International powers also stepped up demands for Israelis and Palestinians to end the one-year old freeze on direct talks, with China and Germany becoming the latest at the U.N. summit to call for negotiations.
The Palestinian bid at the Security Council faces an uphill struggle however and diplomats held out little hope that Palestinian president Mahmoud Abbas or Israel’ Prime Minister Benjamin Netanyahu would allow talks any time soon.
Abbas made his application for Palestinian membership to U.N. leader Ban Ki-moon on Friday and it was sent straight away to the Security Council which must approve any addition to the 193 members.
Israel’s ally the United States has vowed to use its veto to reject the application but if the Palestinians can muster nine votes in favor -- the number needed to pass a resolution absent a veto -- they would score a moral victory.
If they fail to do so, Washington would avoid the need to veto the application, which would bring diplomatic embarrassment. However a technical committee will examine the application putting back any vote for several weeks.
The United States and Israel, which have insisted that only direct negotiations can produce an accord, are lobbying furiously for the council members to oppose or abstain in the resolution.
U.S. Secretary of State Hillary Clinton raised the Palestinian bid with Lebanon’ Prime Minister Nijab Mikati at the U.N. headquarters before the meeting, U.S. officials said.
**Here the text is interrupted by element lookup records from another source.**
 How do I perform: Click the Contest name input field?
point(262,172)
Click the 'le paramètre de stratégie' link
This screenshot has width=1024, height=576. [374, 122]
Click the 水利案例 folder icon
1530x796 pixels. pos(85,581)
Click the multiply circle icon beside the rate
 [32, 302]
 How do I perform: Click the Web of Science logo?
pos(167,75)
Lebanon holds the council presidency in September and has backed the Palestinian bid.
Only six countries on the council appear certain to vote for Palestinian membership. The four European Union countries are expected to either abstain or vote against, while Bosnia, Colombia, Gabon and Nigeria have made no definitive statements and have been courted by both Israel and the Palestinians.
Mansour said Palestinian delegations were expected to visit Bosnia, Gabon and Nigeria in the near future, but he acknowledged that “we are not the only players in this game.”
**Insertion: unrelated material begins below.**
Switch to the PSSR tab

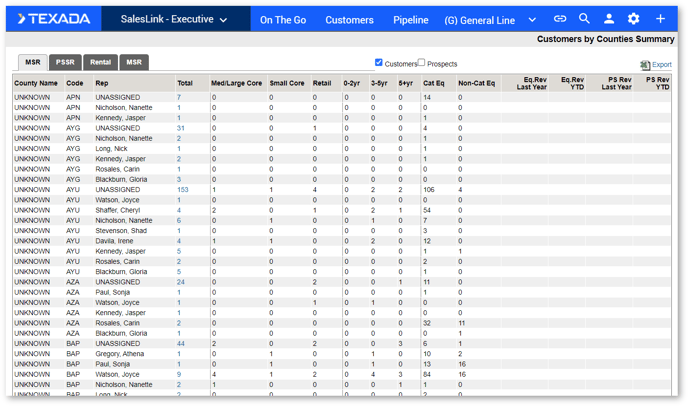pos(65,62)

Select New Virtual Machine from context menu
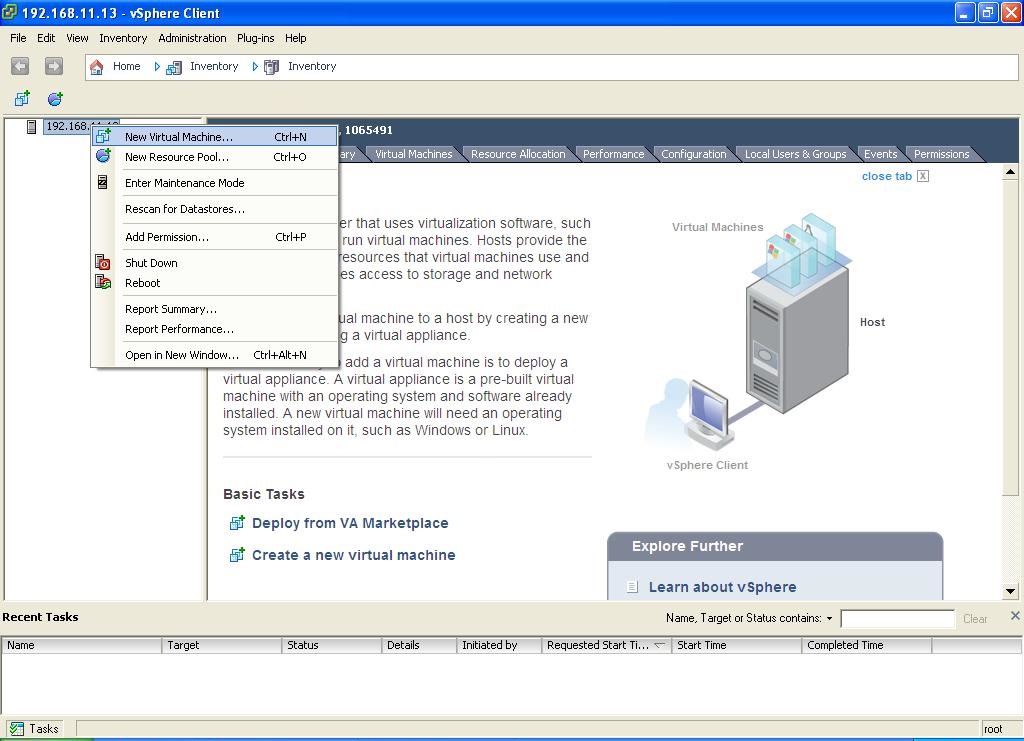point(178,137)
“This is an exercise in which there will be tremendous pressure on members of the Security Council, but we trust in our friends,” Mansour said.
Despite the U.S. opposition, Mansour called on the Security Council to “synchronize itself with history” and approve Palestinian membership.
U.S. President Barack Obama told Abbas publicly and privately last week that there could be no Palestinian state without an accord with the Israelis reached through direct talks.
The diplomatic Quartet on the Middle East –the United States, Russia, European Union and United Nations –has launched a new bid to resume talks, setting a target of an accord by the end of 2012.
Germany’ Foreign Minister Guido Westerwelle gave strong support to the Quartet initiative in his speech to the U.N. General Assembly.
“Two states existing peacefully side by side are possible. However, this can only be achieved through negotiations,” he said.
“The confrontation of words here in New York must not be allowed to lead to an escalation in violence in the Middle East,” he added, calling for “direct negotiations without delay!”
China’ Foreign Minister also added to the long list of international calls for new talks in his speech to the U.N. assembly.
The Quartet has called for talks to start within a month, proposals from both sides in three months, major progress in six months and a final deal by the end of 2012.
Abbas, riding a wave of popular support in the occupied territories, says he is ready for talks but first there must be a “complete halt” to Israeli settlement building in the occupied territories.
Israel’ Netanyahu has said he wants talks without conditions and is refusing to halt the new settlements.
If the Security Council bid fails, the Palestinians are expected to go to the U.N. General Assembly to seek observer state membership of the U.N.. They would almost certainly get a majority in favor.